● Instructions to follow: According to the Newgrange text, which UNESCO World Heritage Site includes the monument?

● Reading text:
+++++

Newgrange

Newgrange  is a prehistoric monument on the eastern side of Ireland built around 3200 BC, during the Neolithic period. There is no agreement about what the site was used for, but it has been speculated that it had some form of religious significance because it is aligned with the rising sun on the winter solstice, which floods the central chamber with natural light.   The mound in nearly 250 feet across and 40 feet high, and the central chamber is accessed through a portal behind the entrance stone, and then down a long narrow passage way.  The central chamber contains several small alcoves that appear to be burial sites for the bones of the departed.  The small window above the entrance portal has been precisely positioned and the passageway constructed to allow light to enter the central room at sunrise during the winter solstice.  Newgrange is older than both Stonehenge and the great pyramids of Giza, and is a part of the Brú na Bóinne UNESCO World Heritage Site.

+++++

● Dataset rows:
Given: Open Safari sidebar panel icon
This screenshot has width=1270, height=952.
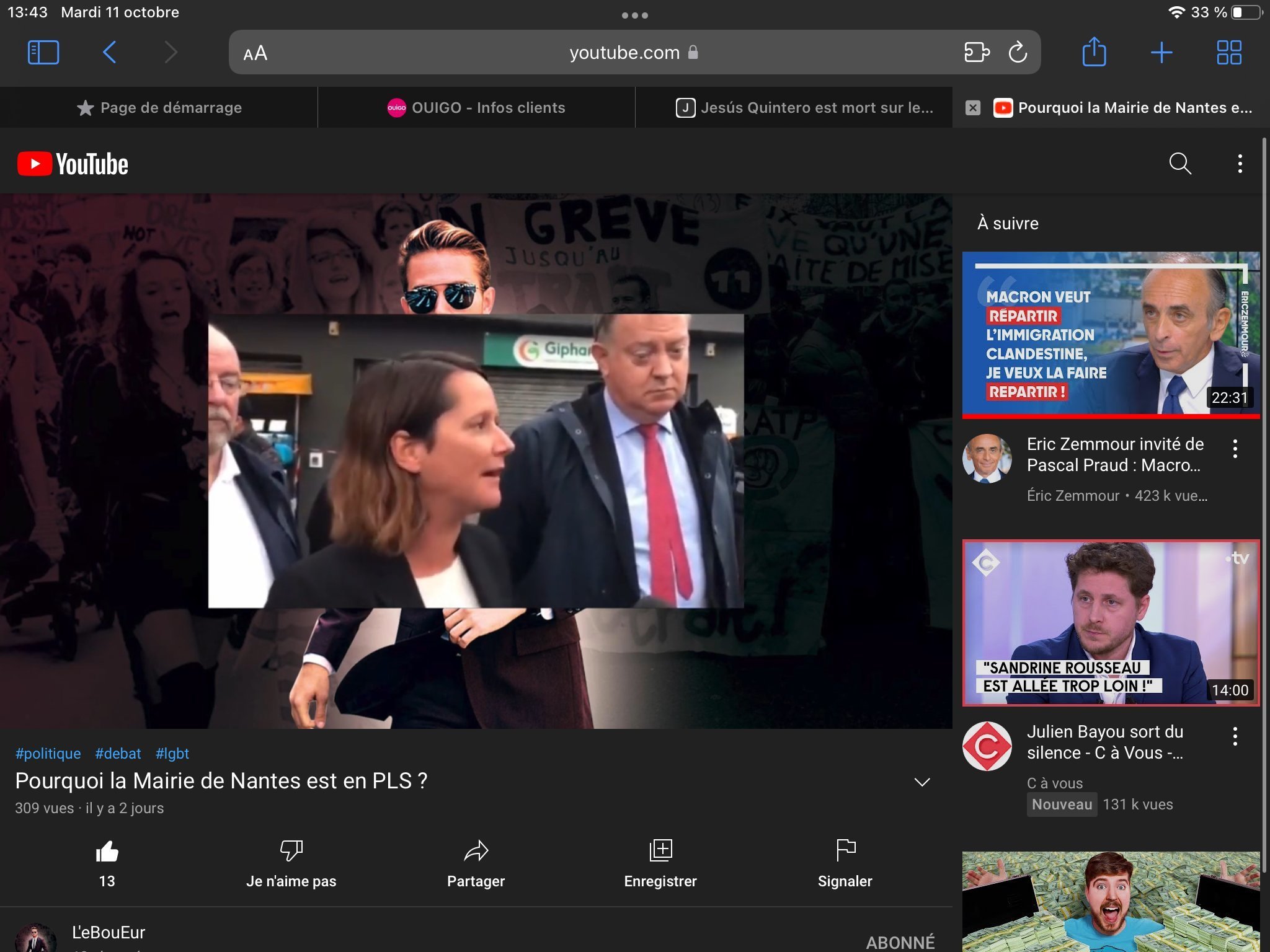Looking at the screenshot, I should [43, 53].
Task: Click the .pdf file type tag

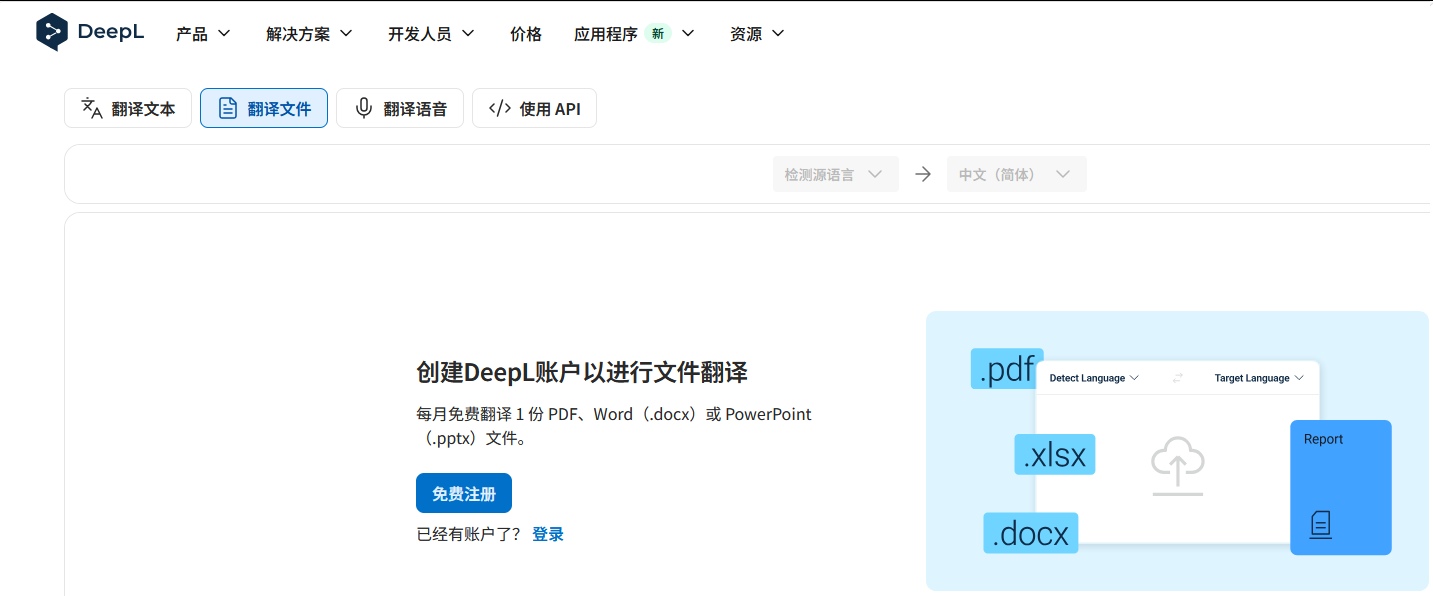Action: [1007, 369]
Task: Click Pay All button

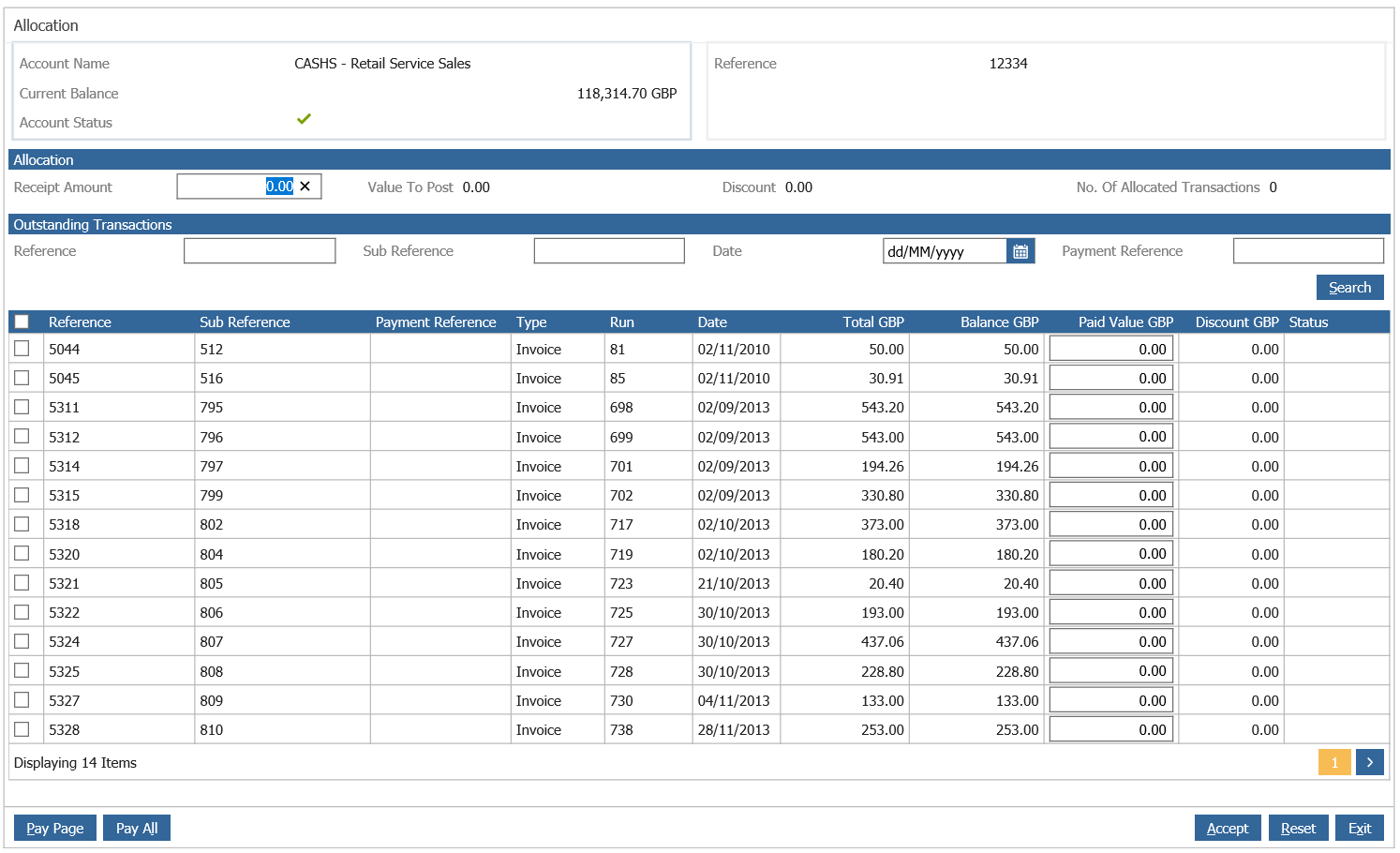Action: pos(137,828)
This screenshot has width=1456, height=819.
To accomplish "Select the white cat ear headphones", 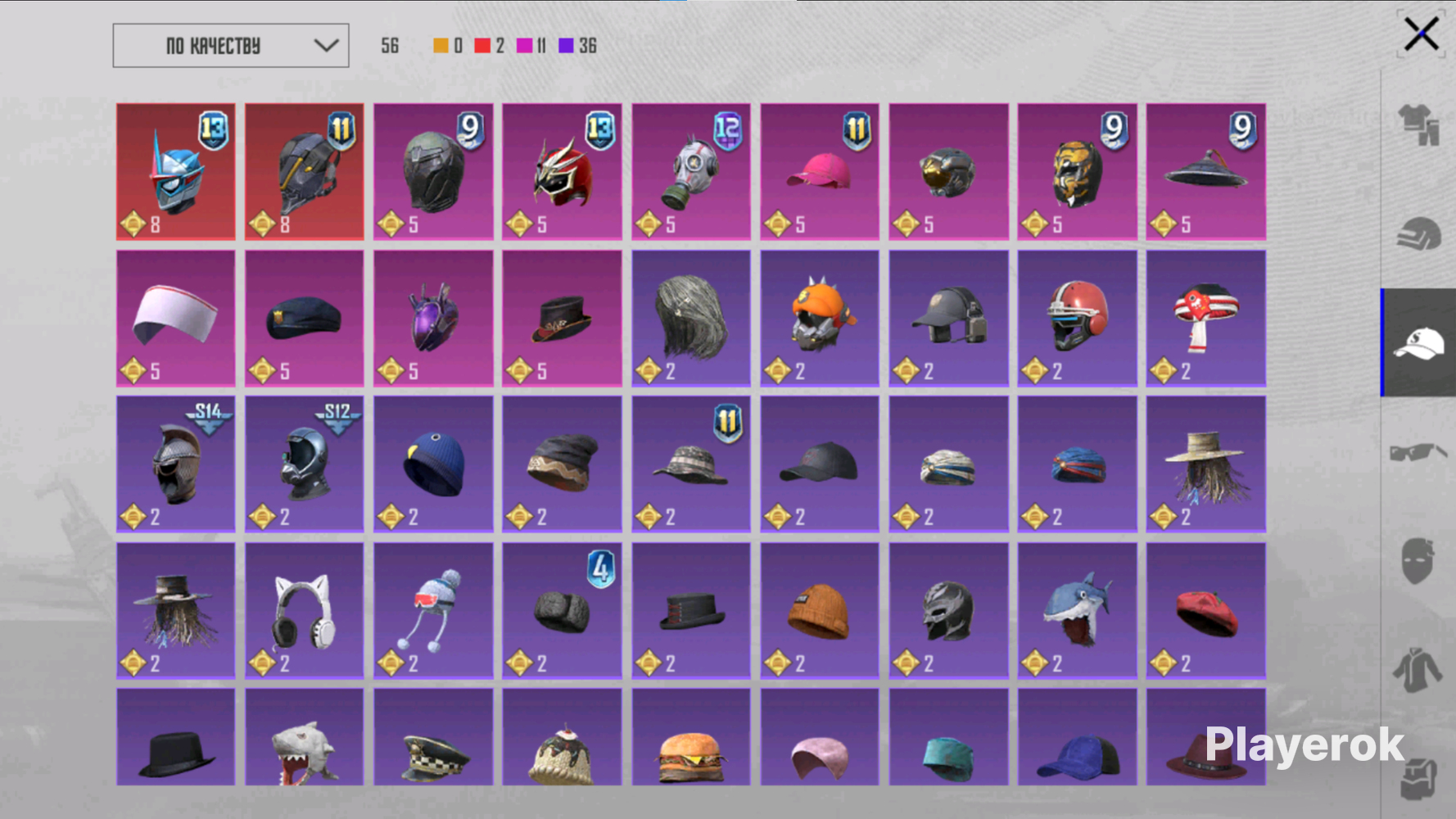I will tap(304, 611).
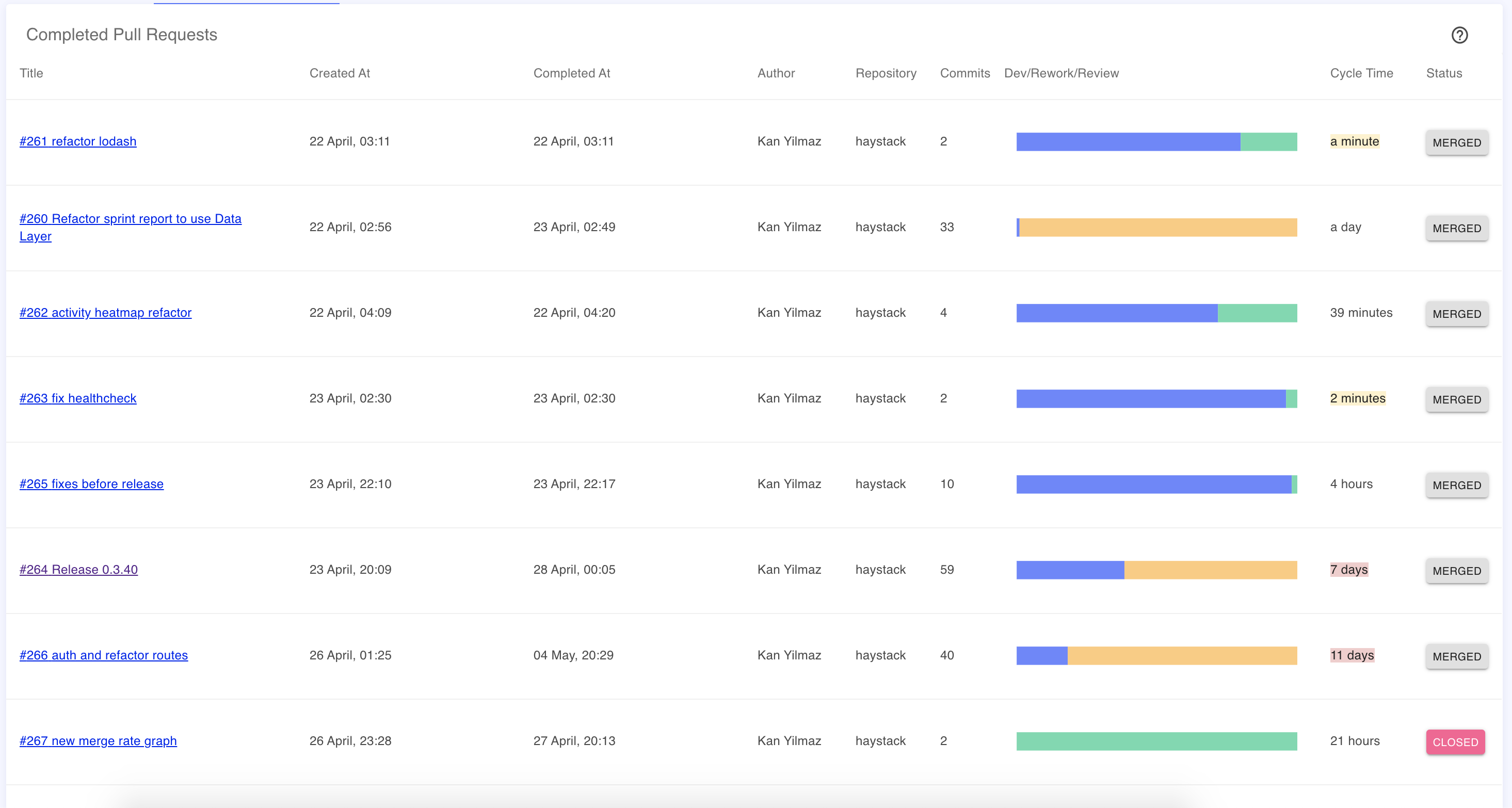
Task: Open the help question mark icon
Action: pyautogui.click(x=1459, y=35)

+++++

● The result: Brú na Bóinne